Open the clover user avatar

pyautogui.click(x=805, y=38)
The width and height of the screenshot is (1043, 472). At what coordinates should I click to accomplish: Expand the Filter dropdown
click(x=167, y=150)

--

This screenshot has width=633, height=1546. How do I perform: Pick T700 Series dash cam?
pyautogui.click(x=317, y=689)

[SET EXERCISE] Convert the rows above into a JSON list of strings, starting with the line that contains "Open the clover user avatar" and going on through the line that contains "click(x=167, y=150)", with one string per line and blank lines omitted.

[COMPLETE RESPONSE]
[
  "Open the clover user avatar",
  "pyautogui.click(x=805, y=38)",
  "The width and height of the screenshot is (1043, 472). At what coordinates should I click to accomplish: Expand the Filter dropdown",
  "click(x=167, y=150)"
]